Ein großes Problem hatte ich mit Chloes Wunschliste, denn diese ist dank Red nur noch körperlich präsent: Chloe muss ihre Ängste nicht bewältigen, denn Red erledigt das. Prägnant war für mich, dass sie campen fahren wollte - aber da Red mitfährt und sie mit Sex ablenkt, gehen ihr all die Erlebnisse, die Erfolge verloren. Sie muss nicht ängstlich in einem Zelt liegen oder den Betreiber um Hilfe bitten, sie muss sich nicht der Tatsache stellen, dass sie weg von ihrem Zuhause ist und am fremden Ort mit ihrer Krankheit klarkommen muss. Sie kämpft nicht, sie hat ja Red. Und was sagt das über den Partner aus, wenn er einem nicht zutraut, dass man alleine loszieht, auch wenn man Angst hat?

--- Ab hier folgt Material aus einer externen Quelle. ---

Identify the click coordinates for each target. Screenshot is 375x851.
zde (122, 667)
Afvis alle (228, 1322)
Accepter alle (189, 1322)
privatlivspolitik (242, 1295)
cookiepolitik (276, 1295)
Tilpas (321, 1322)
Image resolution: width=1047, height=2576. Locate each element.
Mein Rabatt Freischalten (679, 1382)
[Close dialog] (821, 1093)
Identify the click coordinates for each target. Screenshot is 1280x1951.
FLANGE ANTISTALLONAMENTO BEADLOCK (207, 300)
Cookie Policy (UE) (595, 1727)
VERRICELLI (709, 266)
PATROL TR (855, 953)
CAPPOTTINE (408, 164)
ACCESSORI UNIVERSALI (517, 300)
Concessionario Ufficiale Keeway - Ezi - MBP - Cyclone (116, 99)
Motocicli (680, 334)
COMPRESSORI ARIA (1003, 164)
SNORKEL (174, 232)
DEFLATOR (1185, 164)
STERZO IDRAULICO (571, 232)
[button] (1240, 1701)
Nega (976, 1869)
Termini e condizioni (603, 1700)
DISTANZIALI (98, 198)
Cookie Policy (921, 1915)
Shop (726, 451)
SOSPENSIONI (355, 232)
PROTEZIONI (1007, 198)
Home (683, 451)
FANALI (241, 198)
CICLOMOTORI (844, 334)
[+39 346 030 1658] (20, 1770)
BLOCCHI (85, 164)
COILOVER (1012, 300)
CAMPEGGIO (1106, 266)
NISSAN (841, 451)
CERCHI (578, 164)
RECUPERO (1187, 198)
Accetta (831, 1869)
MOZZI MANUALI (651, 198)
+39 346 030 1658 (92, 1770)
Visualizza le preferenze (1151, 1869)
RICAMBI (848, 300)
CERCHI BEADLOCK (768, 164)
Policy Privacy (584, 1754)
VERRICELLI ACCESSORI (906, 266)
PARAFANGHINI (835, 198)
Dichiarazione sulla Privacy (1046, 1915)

Toxische Beziehungen: Red hatte vor Chloe eine Beziehung zu einem reichen It-Girl, das ihn als Schmuckstück betrachtet hat und förderte, bis er sich trennte. Aus Rache sabotierte sie seine Karriere und redete ihm ein, alles sei seine Schuld, er sie nicht gut genug. Sie hat ihn geschickt manipuliert, was ich nachvollziehen konnte. Ich habe mich aber immer wieder gefragt, warum Red das mitgemacht hat. Ich denke, dass liegt weniger daran, dass er ein Mann ist als daran, dass er als Figur nicht stimmig ist. Red sagt immer wieder, dass er gelitten hat und die Vorurteile und Verlustängste führen zum Konflikt mit Chloe. Aber es kommt nicht bei mir an, weil Red wenig Initiative zeigt.
Die Erotik
Der Roman kommt schnell auf den Punkt, schon nach ca. 20 Seiten gibt es erste erotische Andeutungen, auf S. 76 von 344 ergießt sich Red in seinen Arbeitsoverall - nach 25 % des Textes. Die restlichen Szenen sind explizit, aber nicht besonders, auch wenn die Orte wechseln. Die Figuren reduzieren sich auf ihre Äußerlichkeiten, immerhin erwähnt Red ihre Schlüsselbeine und er mag ihren Duft. An Klischeeworten wird ebenfalls nicht gespart. Letztlich sind die Szenen austauschbar.
Schreibstil
Die Figuren haben ihren eigenen Stil, Chloe aber mehr als Red. Beide Stile sind jedoch eher erzählend als fühlend und holpern für mich.
Fazit
Aus "Kissing Chloe Brown" hätte etwas Tolles werden können, aber letztlich haben wir einen klischeehaften Liebesroman mit dem Thema der Krankheit. Zuviele Dinge wurden zurechtgebogen, die Figuren sind nicht nahbar, vor allem Red. Für mich nicht rund.